**VORLIEGENDER TEXTAUSZUG:**
__________
Frank Baade | Dienstag, 22. Dezember 2009 2 Kommentare

Michael Oenning muss sein in sich gespaltenes Team verlassen, Dieter Hoeneß‘ Verpflichtung als Manager ist eine Degradierung für Armin Veh, Schalke bleibt trotz neuer Stärke kein Meisterkandidat

Doktrin der neuen Fußballkultur gescheitert

Michael Oenning ist in Nürnberg entlassen und mit ihm der Nürnberger Versuch gescheitert, nur mit dem alten Kader und jungen Neuzugängen die Bundesliga zu halten.
__________
**EINTRÄGE ZUR AUFGABE:**
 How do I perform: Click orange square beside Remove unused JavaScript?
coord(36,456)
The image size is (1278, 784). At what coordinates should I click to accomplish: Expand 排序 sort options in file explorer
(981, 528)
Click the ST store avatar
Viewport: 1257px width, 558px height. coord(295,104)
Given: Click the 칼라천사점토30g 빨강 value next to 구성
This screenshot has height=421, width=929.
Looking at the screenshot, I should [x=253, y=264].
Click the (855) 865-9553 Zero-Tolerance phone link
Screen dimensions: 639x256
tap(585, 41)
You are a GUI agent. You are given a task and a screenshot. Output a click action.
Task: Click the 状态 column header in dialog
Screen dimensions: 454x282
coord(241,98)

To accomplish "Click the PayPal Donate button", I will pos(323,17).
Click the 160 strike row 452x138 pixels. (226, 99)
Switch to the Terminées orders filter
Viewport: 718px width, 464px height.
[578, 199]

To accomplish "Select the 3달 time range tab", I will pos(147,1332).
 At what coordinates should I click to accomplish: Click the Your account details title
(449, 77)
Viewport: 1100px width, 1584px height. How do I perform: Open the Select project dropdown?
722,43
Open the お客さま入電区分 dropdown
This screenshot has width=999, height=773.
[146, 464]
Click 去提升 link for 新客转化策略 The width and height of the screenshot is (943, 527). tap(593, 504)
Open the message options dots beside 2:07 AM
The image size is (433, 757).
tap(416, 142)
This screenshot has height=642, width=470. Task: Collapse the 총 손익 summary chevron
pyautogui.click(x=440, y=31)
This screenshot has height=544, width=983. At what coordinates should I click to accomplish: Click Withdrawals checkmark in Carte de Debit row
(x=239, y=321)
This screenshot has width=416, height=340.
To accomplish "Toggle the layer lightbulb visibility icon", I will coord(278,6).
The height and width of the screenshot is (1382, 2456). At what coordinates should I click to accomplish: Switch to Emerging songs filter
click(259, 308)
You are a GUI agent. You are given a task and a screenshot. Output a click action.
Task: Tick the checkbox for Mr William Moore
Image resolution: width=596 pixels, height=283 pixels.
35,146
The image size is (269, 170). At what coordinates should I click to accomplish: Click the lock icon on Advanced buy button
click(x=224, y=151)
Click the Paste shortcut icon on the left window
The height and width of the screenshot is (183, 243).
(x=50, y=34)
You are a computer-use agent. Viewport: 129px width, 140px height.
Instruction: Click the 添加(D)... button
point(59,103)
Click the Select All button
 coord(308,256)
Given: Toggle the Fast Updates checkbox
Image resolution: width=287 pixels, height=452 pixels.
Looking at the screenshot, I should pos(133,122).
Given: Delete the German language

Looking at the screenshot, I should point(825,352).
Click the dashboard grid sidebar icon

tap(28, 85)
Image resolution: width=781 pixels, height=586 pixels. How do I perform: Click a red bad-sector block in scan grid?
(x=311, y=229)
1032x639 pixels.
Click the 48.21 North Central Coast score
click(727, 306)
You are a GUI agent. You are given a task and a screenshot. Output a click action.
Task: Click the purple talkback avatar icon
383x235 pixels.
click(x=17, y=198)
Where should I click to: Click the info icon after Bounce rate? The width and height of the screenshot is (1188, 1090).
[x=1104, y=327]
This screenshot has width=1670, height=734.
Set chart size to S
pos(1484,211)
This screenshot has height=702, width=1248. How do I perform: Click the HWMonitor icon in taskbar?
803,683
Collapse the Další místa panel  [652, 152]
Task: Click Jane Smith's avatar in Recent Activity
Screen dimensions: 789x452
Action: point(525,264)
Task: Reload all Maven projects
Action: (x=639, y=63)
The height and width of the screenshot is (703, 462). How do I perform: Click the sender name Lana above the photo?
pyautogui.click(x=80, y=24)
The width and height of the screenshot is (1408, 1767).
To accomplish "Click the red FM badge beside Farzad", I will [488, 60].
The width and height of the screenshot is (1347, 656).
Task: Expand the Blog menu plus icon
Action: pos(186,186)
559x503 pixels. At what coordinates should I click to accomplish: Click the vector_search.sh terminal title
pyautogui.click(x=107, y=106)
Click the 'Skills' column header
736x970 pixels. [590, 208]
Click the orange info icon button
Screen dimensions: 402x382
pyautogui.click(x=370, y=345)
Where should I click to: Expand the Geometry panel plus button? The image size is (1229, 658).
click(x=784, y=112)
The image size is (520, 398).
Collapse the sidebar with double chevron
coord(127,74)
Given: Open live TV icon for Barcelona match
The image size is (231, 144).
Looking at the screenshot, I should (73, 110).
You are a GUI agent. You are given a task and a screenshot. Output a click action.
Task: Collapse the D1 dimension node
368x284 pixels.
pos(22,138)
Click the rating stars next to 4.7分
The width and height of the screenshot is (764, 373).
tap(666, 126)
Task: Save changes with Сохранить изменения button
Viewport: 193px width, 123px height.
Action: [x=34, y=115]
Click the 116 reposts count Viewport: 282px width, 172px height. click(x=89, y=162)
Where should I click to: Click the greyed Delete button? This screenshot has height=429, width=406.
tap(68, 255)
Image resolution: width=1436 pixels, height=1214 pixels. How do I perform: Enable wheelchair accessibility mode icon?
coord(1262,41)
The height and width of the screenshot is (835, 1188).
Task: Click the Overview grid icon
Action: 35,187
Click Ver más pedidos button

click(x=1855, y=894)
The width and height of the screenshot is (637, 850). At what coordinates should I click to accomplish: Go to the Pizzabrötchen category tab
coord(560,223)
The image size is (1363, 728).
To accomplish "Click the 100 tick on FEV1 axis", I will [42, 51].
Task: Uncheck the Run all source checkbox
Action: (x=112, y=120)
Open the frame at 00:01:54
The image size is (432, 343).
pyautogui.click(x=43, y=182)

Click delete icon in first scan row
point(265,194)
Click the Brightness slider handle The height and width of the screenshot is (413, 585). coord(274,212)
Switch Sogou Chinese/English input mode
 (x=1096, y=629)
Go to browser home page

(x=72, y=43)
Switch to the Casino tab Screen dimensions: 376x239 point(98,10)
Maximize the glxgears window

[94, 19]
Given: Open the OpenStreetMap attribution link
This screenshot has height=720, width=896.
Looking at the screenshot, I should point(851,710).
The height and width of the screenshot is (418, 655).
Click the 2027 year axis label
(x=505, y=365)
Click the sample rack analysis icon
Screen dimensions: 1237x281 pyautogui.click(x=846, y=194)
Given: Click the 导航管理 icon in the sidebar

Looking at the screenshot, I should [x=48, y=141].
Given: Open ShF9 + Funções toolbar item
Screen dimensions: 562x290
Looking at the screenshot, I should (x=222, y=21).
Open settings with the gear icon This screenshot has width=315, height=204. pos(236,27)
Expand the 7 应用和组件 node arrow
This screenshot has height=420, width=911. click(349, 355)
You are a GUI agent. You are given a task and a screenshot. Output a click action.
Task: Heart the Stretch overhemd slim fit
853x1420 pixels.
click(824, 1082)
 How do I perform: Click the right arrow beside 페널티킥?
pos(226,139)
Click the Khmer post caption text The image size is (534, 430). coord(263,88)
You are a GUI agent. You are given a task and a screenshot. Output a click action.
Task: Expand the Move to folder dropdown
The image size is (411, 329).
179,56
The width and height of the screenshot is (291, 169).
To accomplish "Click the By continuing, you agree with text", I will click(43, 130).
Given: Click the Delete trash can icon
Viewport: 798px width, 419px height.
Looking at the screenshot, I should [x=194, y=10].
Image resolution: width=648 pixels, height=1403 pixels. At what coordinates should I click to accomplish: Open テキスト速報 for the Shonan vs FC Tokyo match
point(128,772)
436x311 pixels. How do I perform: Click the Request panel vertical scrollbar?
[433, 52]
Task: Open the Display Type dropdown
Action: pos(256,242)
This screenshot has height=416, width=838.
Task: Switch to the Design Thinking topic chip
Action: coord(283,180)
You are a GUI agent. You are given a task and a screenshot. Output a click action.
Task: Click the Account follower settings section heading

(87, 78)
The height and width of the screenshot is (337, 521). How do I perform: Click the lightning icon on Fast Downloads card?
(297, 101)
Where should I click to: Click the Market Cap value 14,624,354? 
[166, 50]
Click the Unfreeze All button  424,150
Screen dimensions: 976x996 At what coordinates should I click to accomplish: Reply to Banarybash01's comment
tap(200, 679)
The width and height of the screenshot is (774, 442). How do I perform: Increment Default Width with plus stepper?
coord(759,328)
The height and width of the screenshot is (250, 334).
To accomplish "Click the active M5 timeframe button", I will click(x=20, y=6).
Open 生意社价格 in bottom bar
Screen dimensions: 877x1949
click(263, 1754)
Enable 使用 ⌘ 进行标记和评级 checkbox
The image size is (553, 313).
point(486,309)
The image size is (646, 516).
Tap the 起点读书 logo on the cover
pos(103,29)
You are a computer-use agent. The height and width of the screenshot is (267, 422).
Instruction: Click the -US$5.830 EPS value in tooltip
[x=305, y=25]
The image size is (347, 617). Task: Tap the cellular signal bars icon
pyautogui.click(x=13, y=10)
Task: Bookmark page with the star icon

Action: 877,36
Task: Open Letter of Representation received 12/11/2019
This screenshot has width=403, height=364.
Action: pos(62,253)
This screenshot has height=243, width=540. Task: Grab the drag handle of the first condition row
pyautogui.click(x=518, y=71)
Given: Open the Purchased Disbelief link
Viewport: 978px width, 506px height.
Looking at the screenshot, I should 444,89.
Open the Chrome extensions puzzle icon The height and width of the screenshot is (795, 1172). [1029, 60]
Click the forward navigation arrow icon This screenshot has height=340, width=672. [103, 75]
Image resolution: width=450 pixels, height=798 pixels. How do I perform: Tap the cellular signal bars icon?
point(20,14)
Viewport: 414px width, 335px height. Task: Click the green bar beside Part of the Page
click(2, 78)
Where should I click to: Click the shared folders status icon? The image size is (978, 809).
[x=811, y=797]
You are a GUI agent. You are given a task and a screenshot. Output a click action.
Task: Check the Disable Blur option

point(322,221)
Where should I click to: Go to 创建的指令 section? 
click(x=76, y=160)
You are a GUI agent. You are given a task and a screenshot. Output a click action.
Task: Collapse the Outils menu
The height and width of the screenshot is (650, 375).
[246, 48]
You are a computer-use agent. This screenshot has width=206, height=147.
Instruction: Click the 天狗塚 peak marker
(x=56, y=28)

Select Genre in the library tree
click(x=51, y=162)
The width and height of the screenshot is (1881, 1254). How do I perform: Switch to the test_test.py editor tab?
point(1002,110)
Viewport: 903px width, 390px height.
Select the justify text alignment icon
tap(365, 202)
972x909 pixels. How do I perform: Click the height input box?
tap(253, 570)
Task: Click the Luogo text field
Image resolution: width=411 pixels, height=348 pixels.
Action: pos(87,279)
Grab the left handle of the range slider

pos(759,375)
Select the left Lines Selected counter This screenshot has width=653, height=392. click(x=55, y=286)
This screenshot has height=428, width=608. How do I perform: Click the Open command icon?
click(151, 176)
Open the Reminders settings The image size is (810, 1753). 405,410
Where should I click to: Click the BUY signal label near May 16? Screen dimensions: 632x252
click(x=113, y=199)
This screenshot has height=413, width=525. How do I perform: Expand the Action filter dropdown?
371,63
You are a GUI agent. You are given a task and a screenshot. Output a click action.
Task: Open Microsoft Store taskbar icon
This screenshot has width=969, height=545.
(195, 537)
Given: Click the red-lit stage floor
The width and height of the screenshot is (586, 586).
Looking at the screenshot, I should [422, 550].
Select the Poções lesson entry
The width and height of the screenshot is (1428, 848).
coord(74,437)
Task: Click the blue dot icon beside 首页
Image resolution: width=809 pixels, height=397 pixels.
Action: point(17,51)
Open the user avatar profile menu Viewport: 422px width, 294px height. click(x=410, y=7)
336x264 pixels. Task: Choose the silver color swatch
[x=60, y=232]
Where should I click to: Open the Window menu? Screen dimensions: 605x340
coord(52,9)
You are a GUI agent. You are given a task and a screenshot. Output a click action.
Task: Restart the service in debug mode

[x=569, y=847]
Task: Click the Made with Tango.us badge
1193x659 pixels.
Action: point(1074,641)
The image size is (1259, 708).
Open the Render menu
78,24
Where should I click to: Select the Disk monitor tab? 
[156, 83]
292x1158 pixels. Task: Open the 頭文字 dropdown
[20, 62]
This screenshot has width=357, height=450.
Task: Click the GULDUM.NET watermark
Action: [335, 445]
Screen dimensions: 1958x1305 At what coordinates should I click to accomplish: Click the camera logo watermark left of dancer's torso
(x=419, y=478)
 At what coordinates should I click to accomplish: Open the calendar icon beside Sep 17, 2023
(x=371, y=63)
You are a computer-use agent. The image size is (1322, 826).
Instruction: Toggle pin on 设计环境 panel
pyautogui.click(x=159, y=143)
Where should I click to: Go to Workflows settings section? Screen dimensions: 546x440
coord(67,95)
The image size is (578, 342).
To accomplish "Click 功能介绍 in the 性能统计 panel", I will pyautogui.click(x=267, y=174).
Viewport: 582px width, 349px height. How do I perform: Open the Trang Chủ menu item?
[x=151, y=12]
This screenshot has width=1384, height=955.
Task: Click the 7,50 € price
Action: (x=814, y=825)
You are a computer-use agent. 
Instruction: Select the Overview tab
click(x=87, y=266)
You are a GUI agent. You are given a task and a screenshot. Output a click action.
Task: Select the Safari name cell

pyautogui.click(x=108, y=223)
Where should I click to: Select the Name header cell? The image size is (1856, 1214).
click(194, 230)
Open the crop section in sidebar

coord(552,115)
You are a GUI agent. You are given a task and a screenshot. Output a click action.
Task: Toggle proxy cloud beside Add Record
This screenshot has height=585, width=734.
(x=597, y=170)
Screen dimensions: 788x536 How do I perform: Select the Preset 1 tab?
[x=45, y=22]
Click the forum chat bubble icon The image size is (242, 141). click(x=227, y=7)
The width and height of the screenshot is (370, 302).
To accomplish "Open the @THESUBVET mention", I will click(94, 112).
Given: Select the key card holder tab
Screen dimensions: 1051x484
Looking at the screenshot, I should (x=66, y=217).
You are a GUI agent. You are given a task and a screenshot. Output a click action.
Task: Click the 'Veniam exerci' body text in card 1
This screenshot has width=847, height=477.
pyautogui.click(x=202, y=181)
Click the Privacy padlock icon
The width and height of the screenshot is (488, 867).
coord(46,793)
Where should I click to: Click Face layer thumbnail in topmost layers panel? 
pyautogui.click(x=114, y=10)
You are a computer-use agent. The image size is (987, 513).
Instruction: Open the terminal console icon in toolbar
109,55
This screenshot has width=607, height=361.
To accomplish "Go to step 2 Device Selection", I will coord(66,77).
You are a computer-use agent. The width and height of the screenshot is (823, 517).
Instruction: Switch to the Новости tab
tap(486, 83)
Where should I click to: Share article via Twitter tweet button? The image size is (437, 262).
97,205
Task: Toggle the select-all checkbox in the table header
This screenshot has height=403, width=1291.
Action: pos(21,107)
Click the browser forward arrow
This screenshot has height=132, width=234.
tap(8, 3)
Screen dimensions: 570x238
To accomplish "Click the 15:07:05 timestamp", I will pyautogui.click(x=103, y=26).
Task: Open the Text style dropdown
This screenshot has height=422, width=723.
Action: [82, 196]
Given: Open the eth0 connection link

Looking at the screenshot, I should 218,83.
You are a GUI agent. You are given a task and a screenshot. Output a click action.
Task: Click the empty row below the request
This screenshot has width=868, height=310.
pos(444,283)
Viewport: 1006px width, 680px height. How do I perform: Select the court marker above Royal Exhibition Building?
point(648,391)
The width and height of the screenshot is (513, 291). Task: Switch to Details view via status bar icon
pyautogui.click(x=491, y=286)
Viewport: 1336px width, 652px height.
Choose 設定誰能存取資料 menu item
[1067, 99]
__________
**ARBEITSANWEISUNGEN:**
• 1. Nenne alle Personennamen, die im Textauszug über den Nürnberger Trainerwechsel vorkommen.
• 2. Gib aus den Einträgen die Zeilen unverändert wieder, beginnend mit der Zeile mit "You are a computer-use agent. Viewport: 129px" und weiter bis einschließlich der Zeile mit "tap(28, 85)".
Textauszug und Einträge stammen aus verschiedenen Quellen.

**ANTWORTEN:**
• 1. Frank Baade, Michael Oenning, Dieter Hoeneß, Armin Veh

• 2.
You are a computer-use agent. Viewport: 129px width, 140px height.
Instruction: Click the 添加(D)... button
point(59,103)
Click the Select All button
 coord(308,256)
Given: Toggle the Fast Updates checkbox
Image resolution: width=287 pixels, height=452 pixels.
Looking at the screenshot, I should pos(133,122).
Given: Delete the German language

Looking at the screenshot, I should point(825,352).
Click the dashboard grid sidebar icon

tap(28, 85)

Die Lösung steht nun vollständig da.